In primo luogo, il comune denominatore di molti soggetti trattati da Patarini è la ricerca assidua, a volte ossessiva, delle radici profonde del linguaggio, inteso come sistema di segni – parole, codici, simboli e disegni – che l’uomo utilizza per comunicare. Il mistero del linguaggio, la fabula – della sua nascita, dei suoi antichi significati – è nei papiri di Saffo, appena fatti emergere dal Patarini archeologo dalle polveri della Storia, nei Codici Vinciani oppure nelle pagine visionarie e poetiche dei Proverbs of Hell di William Blake. Ma l’arcano del linguaggio appare e scompare anche in testi più vicini a noi, negli ex libris quali la serie dedicata a Dostoevskij -Memorie dal sottosuolo - oppure quella rivolta a Beckett – 3x3 oppure Waiting for Beckett - o in opere singole come La Notte di Dino Campana. Già altri artisti contemporanei hanno sviluppato il tema del linguaggio e della comunicazione, ma l’impostazione classica e mistica allo stesso tempo di un’archeologia del linguaggio in cui la decifrazione del messaggio è volutamente lasciata aperta, libera di essere interpretata, è novità inventiva che merita plauso. Per Patarini, infatti, l’arte è continuamente scoperta e trasformazione, materiale, ma soprattutto spirituale: ex nihilo nihil, dal nulla non si crea nulla, tutto si trasforma. Le creazioni artistiche di conseguenza devono essere intese come stimoli e occasioni continue rivolte a chi vuole recepire e, a sua volta, trasformare il messaggio, oggi e sempre. Solo in questo modo si può conferire eternità all’arte.
In secondo luogo, Patarini ha inteso la necessità di una nuova modalità espressiva capace di veicolare il messaggio anche in un’epoca di transizione, quale stiamo vivendo, soggetta a facili passioni, a fugaci contatti e poco incline alle meditazioni. In questi particolari momenti, il ruolo dell’artista diviene fondamentale perché egli deve farsi interprete delle reali esigenze della collettività e assicurarne la soddisfazione. E così Patarini ha convertito l’intima passione per il linguaggio in una missione pubblica rifiutando l’oblio delle grandi opere del passato e delle grandi personalità nella ferma convinzione che esse nascondano ancora molti segreti degni di essere scoperti. Le difficoltà di generare nuovi impulsi attraverso l’indagine delle molteplici testimonianze della memoria collettiva, remota e recente, sono ben note all’artista e non c’è l’illusione di un traguardo, ma piuttosto la convinzione di poter fornire un contributo. E Patarini lo fa scegliendo di risolvere sincronicamente con un quadro o un’istallazione un’opera diacronica per eccellenza come è un romanzo, una poesia o un testo teatrale. Ecco spiegate, solo per citarne alcune, Saffo – poesie d’amore, Elettra-Elektra, Amleto oppure Waiting for Godot.
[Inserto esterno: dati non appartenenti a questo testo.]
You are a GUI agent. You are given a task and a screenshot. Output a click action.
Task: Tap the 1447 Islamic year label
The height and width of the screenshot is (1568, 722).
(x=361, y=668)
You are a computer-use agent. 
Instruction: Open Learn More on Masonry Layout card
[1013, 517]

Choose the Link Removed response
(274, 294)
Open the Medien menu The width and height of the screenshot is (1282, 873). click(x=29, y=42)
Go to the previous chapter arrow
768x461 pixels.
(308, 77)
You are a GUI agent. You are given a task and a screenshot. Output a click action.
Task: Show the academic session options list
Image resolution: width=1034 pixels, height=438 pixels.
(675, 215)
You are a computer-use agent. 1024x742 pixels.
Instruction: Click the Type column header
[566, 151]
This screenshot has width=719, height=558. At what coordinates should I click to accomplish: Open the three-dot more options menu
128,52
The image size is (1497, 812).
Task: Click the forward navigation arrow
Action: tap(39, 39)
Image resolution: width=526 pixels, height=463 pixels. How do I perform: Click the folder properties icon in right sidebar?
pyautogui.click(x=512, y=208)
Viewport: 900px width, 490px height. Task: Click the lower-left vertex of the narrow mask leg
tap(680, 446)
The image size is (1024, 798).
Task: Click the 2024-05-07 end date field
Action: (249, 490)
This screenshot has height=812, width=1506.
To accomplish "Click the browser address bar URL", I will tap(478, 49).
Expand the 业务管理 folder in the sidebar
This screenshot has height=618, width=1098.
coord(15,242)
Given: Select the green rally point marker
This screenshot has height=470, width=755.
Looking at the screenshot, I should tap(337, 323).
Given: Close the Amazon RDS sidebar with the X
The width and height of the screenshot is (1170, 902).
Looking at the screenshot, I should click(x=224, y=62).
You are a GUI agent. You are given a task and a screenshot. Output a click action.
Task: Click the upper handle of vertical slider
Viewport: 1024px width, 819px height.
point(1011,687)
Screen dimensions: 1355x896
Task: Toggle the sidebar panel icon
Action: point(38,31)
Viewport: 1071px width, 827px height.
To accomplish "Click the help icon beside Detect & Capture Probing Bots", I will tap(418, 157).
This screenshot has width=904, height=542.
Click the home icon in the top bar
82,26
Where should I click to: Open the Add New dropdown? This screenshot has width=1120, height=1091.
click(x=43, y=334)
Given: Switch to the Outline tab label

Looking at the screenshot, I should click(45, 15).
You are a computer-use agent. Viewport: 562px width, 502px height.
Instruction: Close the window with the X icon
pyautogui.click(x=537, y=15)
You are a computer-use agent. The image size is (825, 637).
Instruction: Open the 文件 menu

In terzo luogo, è necessario soffermarsi sulle scelte formali adottate da Patarini che prosegue il cammino intrapreso con gli ex libris, senza rinunciare ad andare oltre verso una poetica del frammento capace, attraverso singole parole o frasi, segni e disegni, di far scorgere il mondo ignoto, favoloso a tratti indecifrabile che suscita curiosità e mistero. Per fare questo è stato però necessario lavorare sulla capacità di emozionare lo spettatore attraverso l’uso del colore e della materia. Patarini propone i suoi testi e i suoi autori preferiti, li frammenta e li ricompone su un ampio supporto, tela o tavola. Poi nasconde alcune parole o disegni e ne fa emergere altri. Cancella o rileva alcuni tratti alla ricerca dell’essenza del messaggio. Lascia intravedere solo alcune tracce – fino a giungere in alcune opere estreme alla tabula rasa - per non ostacolare nuove esplorazioni. In questa ricerca emotiva si aiuta con l’uso del colore, abilmente distribuito sulla superficie con pennellate gestuali e passionali, e con la materia: gesso, carta, legno, plexigass. Opere d’arte da toccare, non solo da guardare. Patarini giunge così ad opere in cui convergono verbale e visivo fino a comporre una visione di estrema compattezza: pittura e poesia non vengono più percepiti come effetti autonomi bensì in una presunta unitarietà in cui il nascosto, il mistero, servono a stimolare la fantasia e ad accrescere la suggestione.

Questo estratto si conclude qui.